Karosta is a former Russian Imperial and Soviet naval base on the Baltic Sea, which today is a neighbourhood in Liepāja, Latvia.

History 
The naval base was originally constructed in 1890-1906 for Tsar Alexander III of Russia, and named Порт Императора Александра III. Built on the bare coast it consisted of a large man-made harbour including a large breakwater and inland submarine base.

During Lavian independence after World War I, the base was called Kara osta (War Port in Latvian), later shortened to Karaosta and Karosta (Кароста in Russian).

It was a closed military area and army town during the Soviet period, serving as a base for the Soviet Baltic Fleet. It was inaccessible to the civilians of neighbouring Liepāja.

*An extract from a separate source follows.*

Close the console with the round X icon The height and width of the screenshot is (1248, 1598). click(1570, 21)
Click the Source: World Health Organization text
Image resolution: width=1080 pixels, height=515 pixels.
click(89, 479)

When the Soviet Union army left Latvia in 1994 after the restoration of Latvian independence, Karosta became largely uninhabited and most structures fell to ruin. In late 1990s, the area was troubled by high unemployment, street crime and drug problems. It is today a neighbourhood in the northern outskirts of Liepāja in Latvia, occupying a third of the area of the city.

Today 
Today, Karosta is a popular place for tourists and artists, who are attracted to its historical sights, such as the scenic seascapes with partially blasted fortresses on the Baltic shore. The K@2 Artists center was established in 2000 and acts as a frame for many cultural activities by local and foreign artists who come to Karosta for art projects and to get inspiration from Karosta’s nature, buildings, ruins, and people.

The army headquarters include czar-era mansions used by admirals, a palace for the czar (reportedly only used once), an impressive Russian Orthodox Naval Cathedral, as well as underground bunkers and abandoned storehouses. Soviet-era buildings include many rows of block housing. At its height Karosta was home to over 20,000 people.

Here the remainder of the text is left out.